Agentic AI: what it will take to move from rhetoric to reality

Most executives are hesitant to hand over real decisions to agentic artificial intelligence until trust, oversight and technical readiness catch up to the hype.

Despite widespread awareness of agentic artificial intelligence among chief financial officers, enthusiasm for deploying these systems remains low. A July 2025 PYMNTS Intelligence report revealed that only 15% of surveyed CFOs are interested in integrating agentic AI into their organizations, reflecting ongoing skepticism about its readiness, return on investment, and business value. While the technology is often lauded for its potential to automate complex workflows and enhance decision-making, finance leaders express concern over unforeseen risks, lack of transparency, and the challenge of quantifying clear benefits.

Trust stands as the chief obstacle to adoption. CFOs demand robust safeguards before relinquishing critical decisions to autonomous agents. Key requirements include traceable outputs that reveal the logic behind agentic conclusions, human-in-the-loop controls for real-time intervention on high-impact decisions, and built-in systems to monitor and correct bias. Without transparent mechanisms and granular oversight, financial leaders are unwilling to allow agentic artificial intelligence to operate independently within compliance-driven environments. They stress the need for usable paper trails, the ability to revert automated actions, and reassurances against unpredictable system behavior that could endanger business operations or reputational standing.

Other sectors display more optimism, yet also report uneven results. In professional services, 83% of firms are deploying or planning to deploy agentic artificial intelligence, but almost a third find the technology falls short—blaming a lack of internal expertise and fragmented data infrastructure. Technical and operational barriers are even starker in finance, where agentic systems must interface with legacy applications, resource planning tools, and compliance platforms. The surge in network traffic generated by artificial intelligence workloads outpaces traditional monitoring, limiting real-time visibility and jeopardizing security. Encrypted and siloed authentication further complicate oversight, making fraud detection and data protection harder as the risk of exploit grows.

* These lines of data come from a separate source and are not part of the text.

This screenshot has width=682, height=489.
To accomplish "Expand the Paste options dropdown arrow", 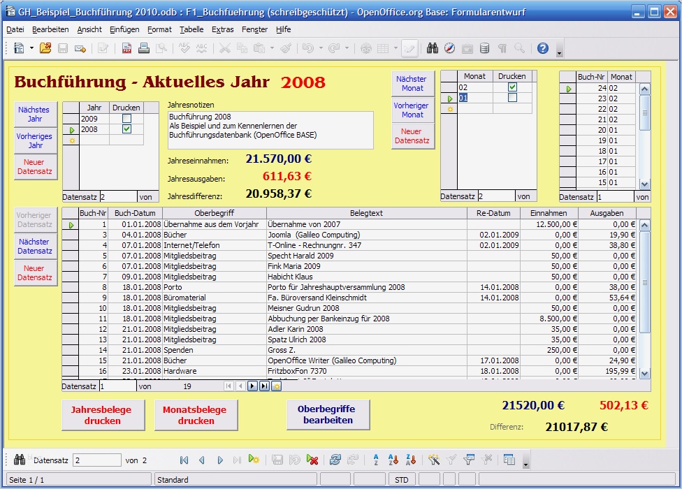I will (x=271, y=48).
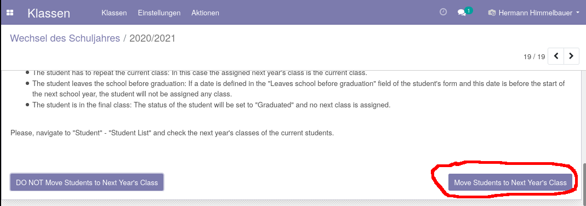586x206 pixels.
Task: Open the apps grid menu icon
Action: tap(10, 13)
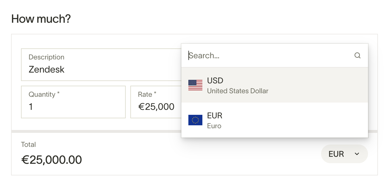Click the "How much?" heading
The width and height of the screenshot is (389, 183).
point(41,19)
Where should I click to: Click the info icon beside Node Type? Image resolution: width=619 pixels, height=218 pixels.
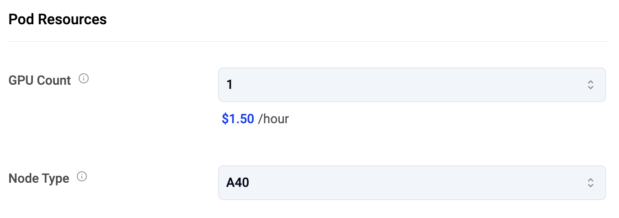pos(82,177)
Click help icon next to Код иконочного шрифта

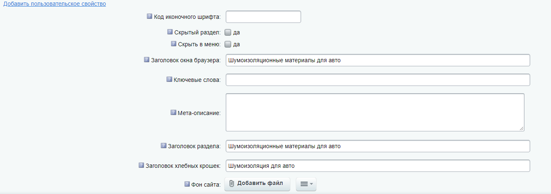(x=149, y=16)
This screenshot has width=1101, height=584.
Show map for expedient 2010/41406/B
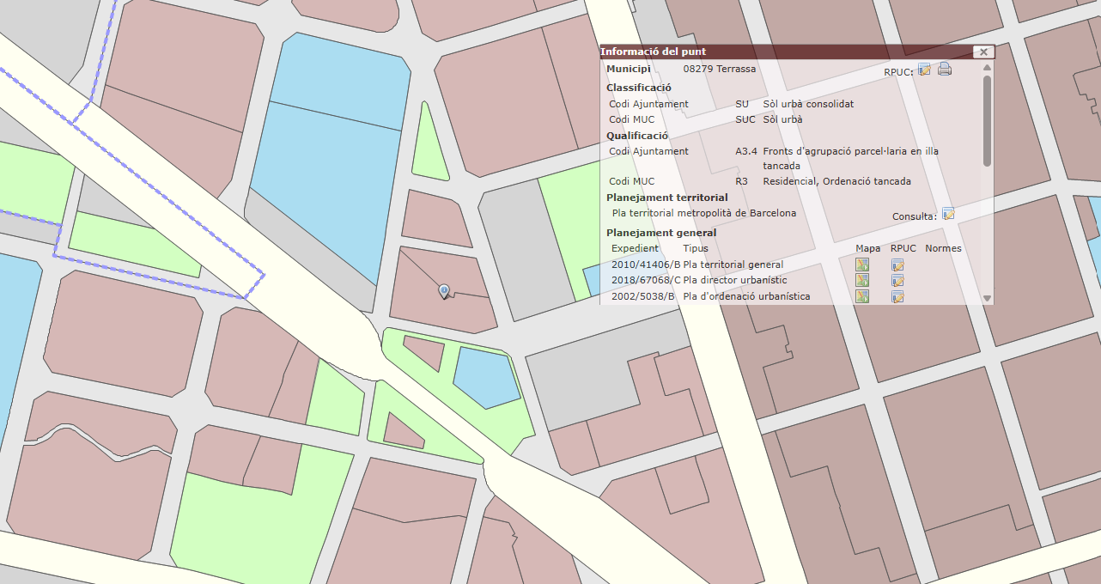[x=862, y=265]
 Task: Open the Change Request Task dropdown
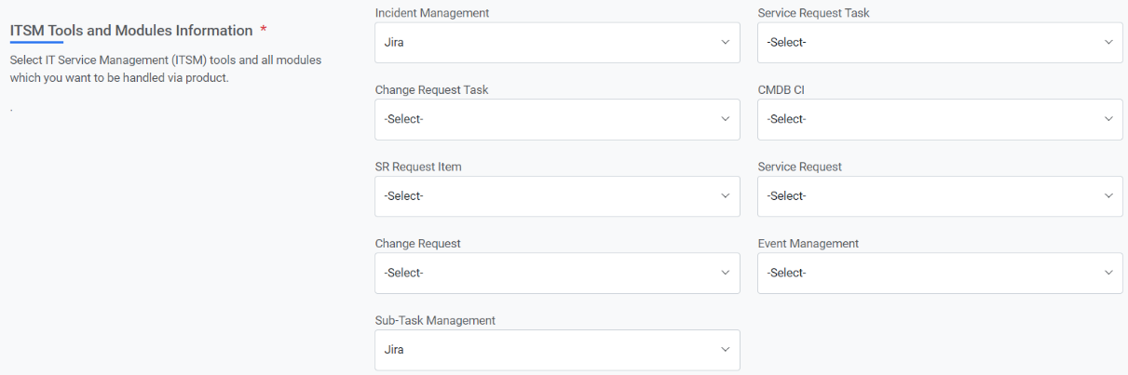pyautogui.click(x=557, y=120)
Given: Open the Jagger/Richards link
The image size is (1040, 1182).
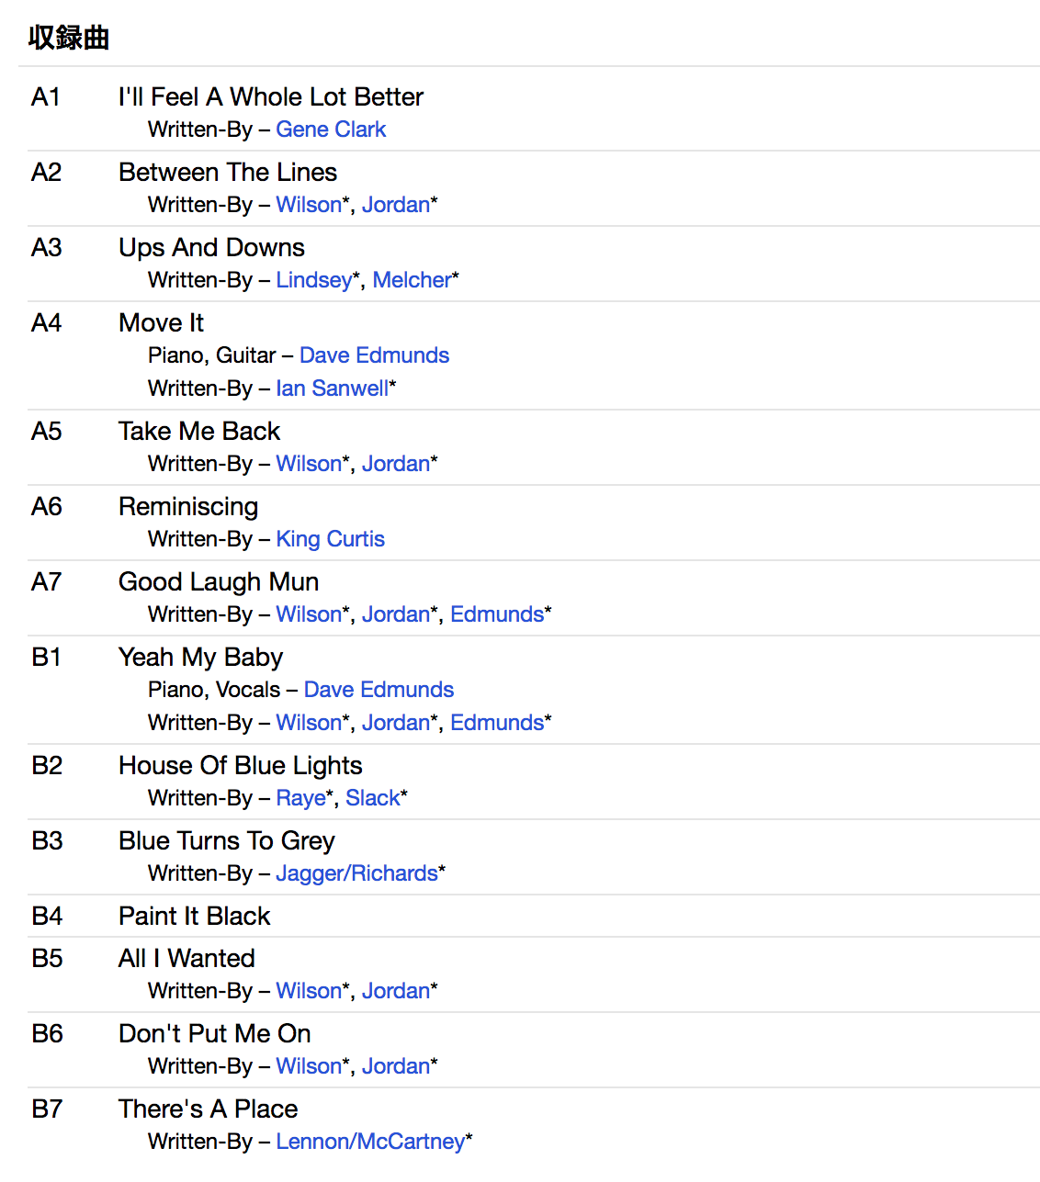Looking at the screenshot, I should click(356, 873).
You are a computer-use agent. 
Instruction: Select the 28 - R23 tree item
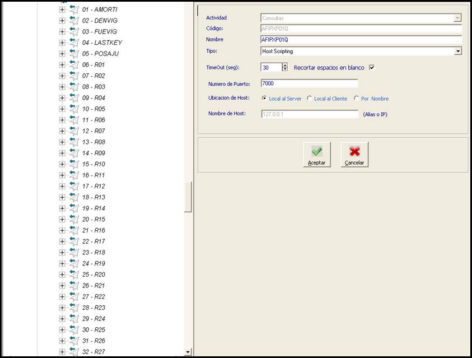coord(94,308)
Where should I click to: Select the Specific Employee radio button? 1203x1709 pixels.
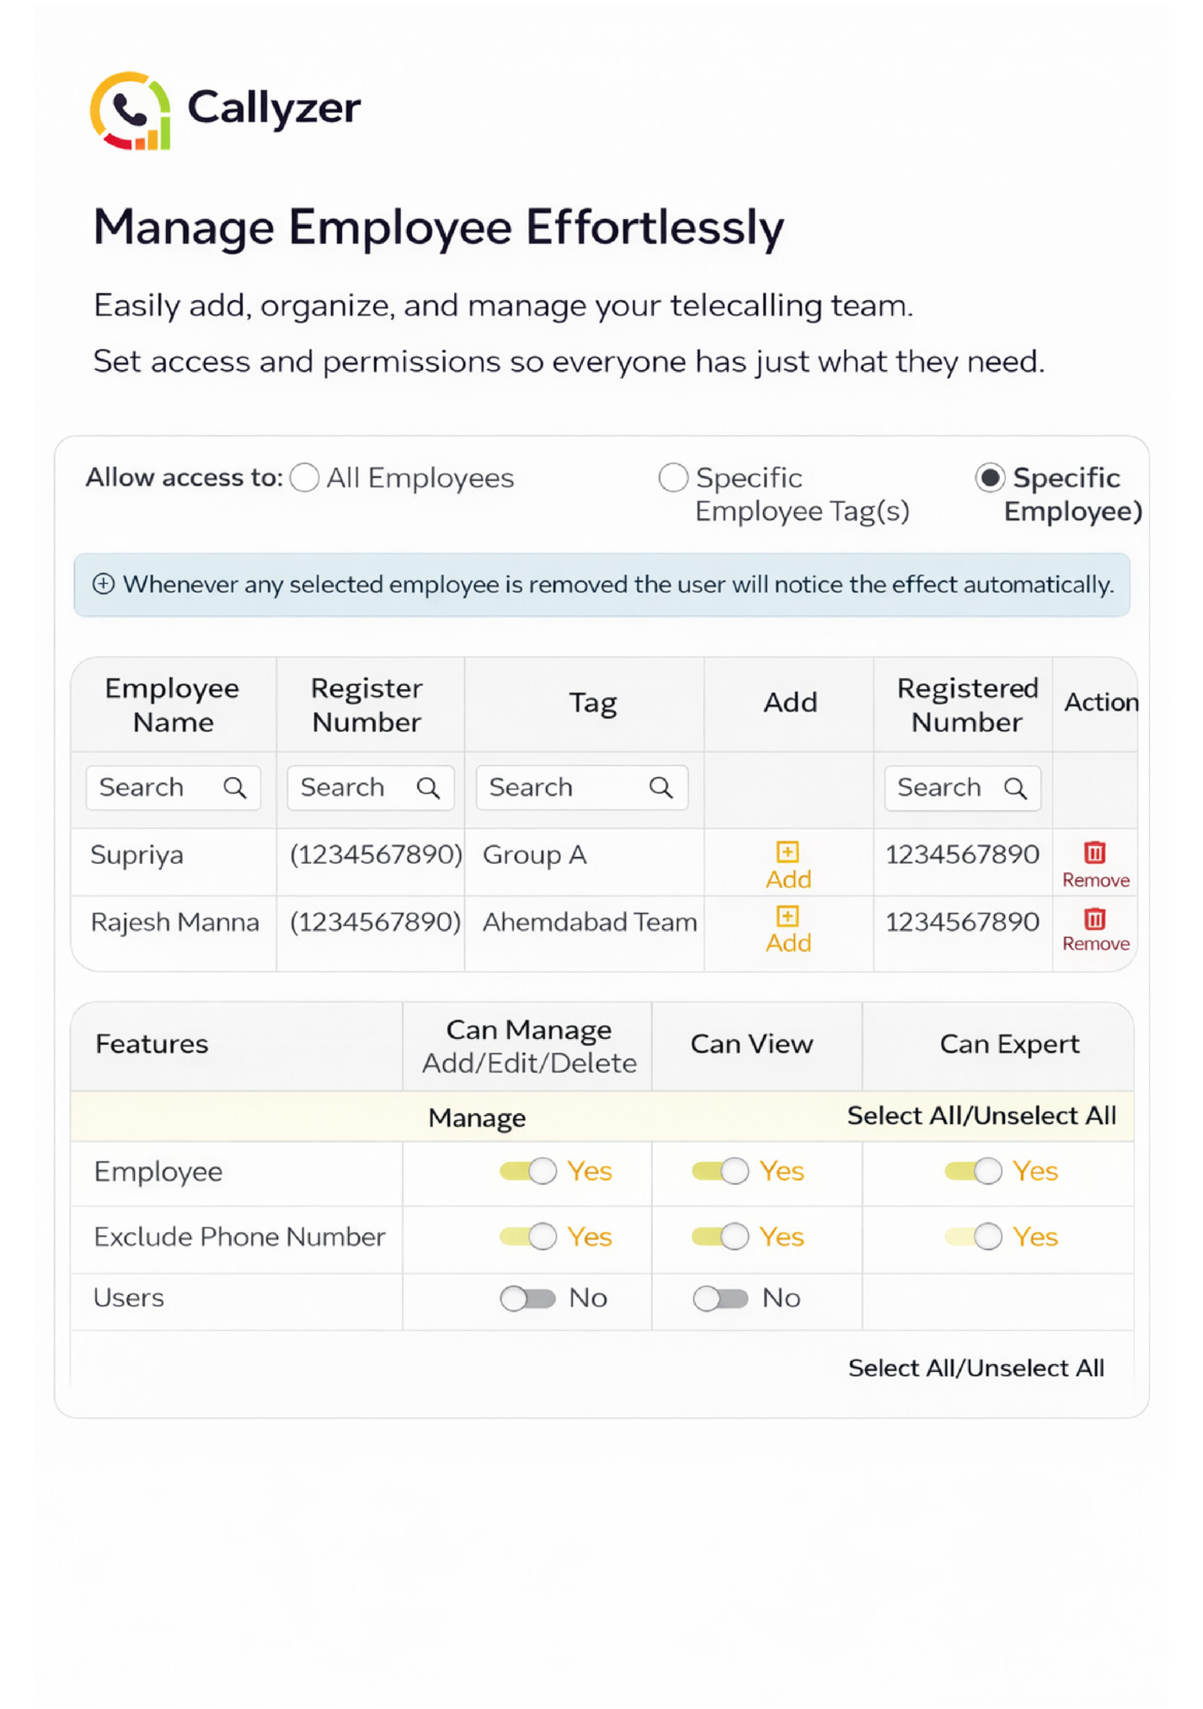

Cultural resistance compounds the challenge. Executives worry that if agentic systems resemble inscrutable black boxes, real users will struggle to trust and adopt them. Especially in sensitive sectors such as payments, agentic artificial intelligence raises alarms about fraud, abuse of permissions, and inadequate authentication measures. Experts anticipate that practical deployment will require tailoring agents to specific industries, ensuring domain-appropriate interfaces and logic, rather than one-size-fits-all solutions. Until transparency, security, and measurable value are proven, agentic artificial intelligence will remain a boardroom buzzword rather than an enterprise reality.